### Task item
Would you please return only the lines from the one with "How do I perform: Open" through the last line of the records below, leaving the pictures out?

### Data
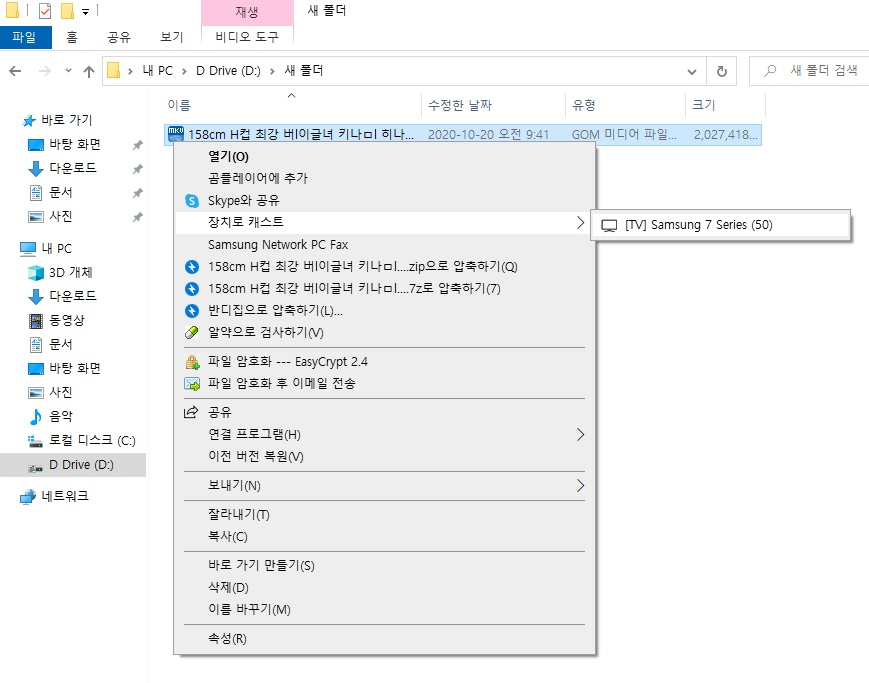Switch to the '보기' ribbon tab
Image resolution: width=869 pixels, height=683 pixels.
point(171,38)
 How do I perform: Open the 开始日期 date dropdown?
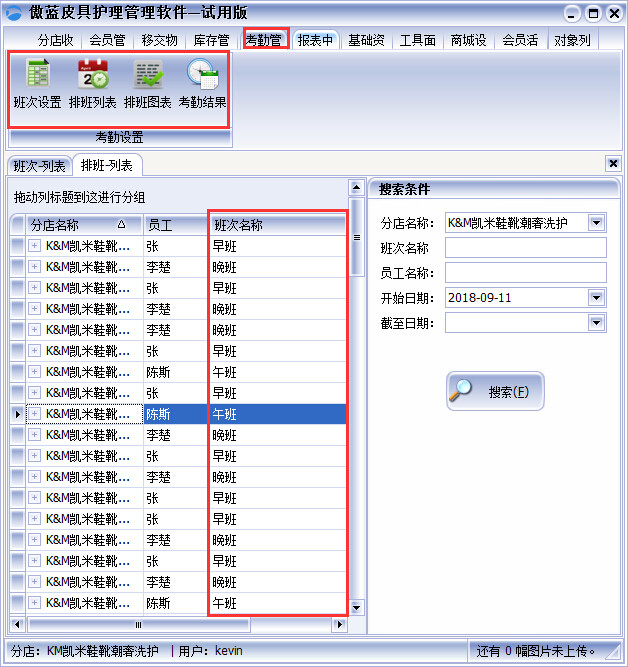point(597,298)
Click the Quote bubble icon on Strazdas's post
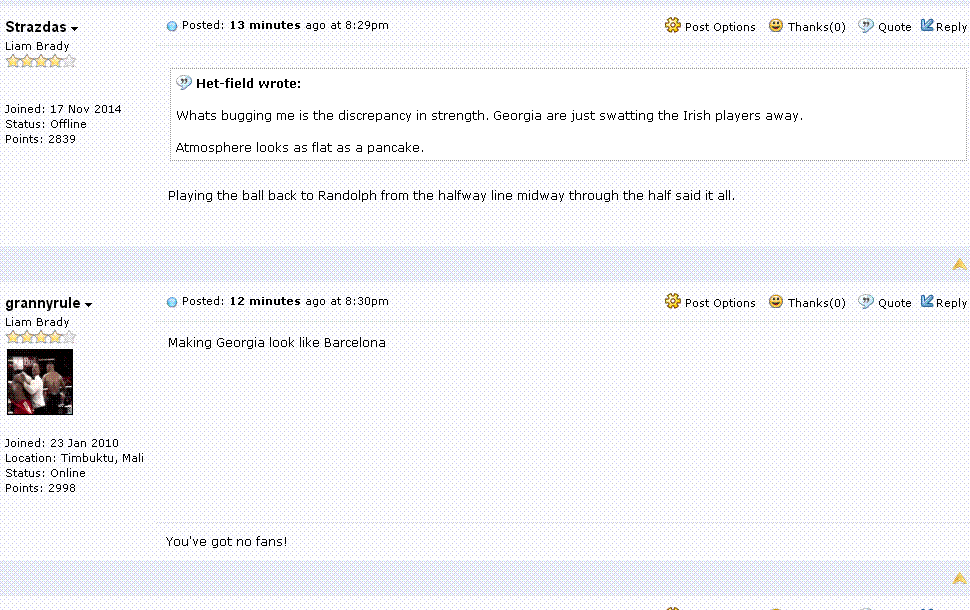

### Exercise response
 How do I perform: Open the 开始日期 date dropdown?
point(597,298)
Click the Quote bubble icon on Strazdas's post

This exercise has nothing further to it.